* **WORK TASK**
Reproduce word for word the line that contains "Ulrich Schnauss (46, 2403)" and every line after it to the end of the records, with nothing else added.

* **SOURCE DATA**
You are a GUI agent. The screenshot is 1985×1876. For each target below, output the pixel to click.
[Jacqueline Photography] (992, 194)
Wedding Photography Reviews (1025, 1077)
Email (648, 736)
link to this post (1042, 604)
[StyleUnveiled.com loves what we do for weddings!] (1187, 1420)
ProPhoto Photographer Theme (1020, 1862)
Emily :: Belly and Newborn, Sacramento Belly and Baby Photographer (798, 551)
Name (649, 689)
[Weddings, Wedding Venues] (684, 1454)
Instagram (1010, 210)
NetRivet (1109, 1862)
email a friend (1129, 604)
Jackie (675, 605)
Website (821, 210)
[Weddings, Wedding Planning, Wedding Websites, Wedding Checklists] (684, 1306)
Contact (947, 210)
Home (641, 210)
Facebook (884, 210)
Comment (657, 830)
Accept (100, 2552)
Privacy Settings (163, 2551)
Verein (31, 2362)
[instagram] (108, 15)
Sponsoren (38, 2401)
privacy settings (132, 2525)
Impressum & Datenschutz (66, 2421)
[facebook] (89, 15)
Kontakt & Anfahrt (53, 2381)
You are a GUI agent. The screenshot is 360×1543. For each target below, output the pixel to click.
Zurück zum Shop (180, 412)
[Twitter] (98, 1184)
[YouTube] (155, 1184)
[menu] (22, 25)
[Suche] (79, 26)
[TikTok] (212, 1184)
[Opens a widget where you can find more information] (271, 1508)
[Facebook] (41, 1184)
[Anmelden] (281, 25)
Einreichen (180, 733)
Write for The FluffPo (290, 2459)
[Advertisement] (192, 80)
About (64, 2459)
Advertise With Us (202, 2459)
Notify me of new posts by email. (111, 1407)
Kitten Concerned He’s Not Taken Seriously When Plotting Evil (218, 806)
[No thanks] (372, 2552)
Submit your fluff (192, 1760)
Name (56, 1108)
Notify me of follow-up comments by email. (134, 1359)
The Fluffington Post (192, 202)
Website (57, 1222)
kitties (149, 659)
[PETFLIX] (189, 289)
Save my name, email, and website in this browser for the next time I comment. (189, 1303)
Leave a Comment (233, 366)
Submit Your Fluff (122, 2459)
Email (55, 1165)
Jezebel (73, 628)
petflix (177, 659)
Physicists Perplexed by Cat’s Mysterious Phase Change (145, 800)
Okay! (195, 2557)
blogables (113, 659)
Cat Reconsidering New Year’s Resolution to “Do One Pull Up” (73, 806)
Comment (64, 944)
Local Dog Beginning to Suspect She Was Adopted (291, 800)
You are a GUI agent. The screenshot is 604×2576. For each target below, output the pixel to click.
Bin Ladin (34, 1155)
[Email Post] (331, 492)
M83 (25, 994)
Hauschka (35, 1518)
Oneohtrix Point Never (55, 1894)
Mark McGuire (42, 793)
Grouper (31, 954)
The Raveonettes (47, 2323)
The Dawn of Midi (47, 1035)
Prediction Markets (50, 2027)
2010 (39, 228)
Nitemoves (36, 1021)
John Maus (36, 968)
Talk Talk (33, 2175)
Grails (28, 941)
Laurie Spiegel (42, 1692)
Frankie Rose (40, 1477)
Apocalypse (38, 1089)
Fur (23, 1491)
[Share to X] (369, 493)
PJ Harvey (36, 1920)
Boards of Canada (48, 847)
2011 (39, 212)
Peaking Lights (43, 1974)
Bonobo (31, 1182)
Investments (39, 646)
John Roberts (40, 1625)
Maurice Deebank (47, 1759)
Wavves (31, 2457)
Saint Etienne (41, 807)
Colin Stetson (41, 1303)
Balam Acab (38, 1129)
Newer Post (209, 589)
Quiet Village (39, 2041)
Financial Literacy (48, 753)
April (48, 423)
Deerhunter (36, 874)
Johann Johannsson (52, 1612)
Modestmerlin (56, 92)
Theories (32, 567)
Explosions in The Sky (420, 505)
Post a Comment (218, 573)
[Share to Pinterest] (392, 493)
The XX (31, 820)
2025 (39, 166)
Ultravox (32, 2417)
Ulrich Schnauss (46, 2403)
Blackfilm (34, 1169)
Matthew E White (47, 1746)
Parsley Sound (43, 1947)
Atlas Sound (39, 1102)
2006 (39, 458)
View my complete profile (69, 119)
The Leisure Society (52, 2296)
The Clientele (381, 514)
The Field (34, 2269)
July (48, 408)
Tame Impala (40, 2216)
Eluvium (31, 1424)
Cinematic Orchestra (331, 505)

* **TASK RESPONSE**
Ulrich Schnauss (46, 2403)
Blackfilm (34, 1169)
Matthew E White (47, 1746)
Parsley Sound (43, 1947)
Atlas Sound (39, 1102)
2006 (39, 458)
View my complete profile (69, 119)
The Leisure Society (52, 2296)
The Clientele (381, 514)
The Field (34, 2269)
July (48, 408)
Tame Impala (40, 2216)
Eluvium (31, 1424)
Cinematic Orchestra (331, 505)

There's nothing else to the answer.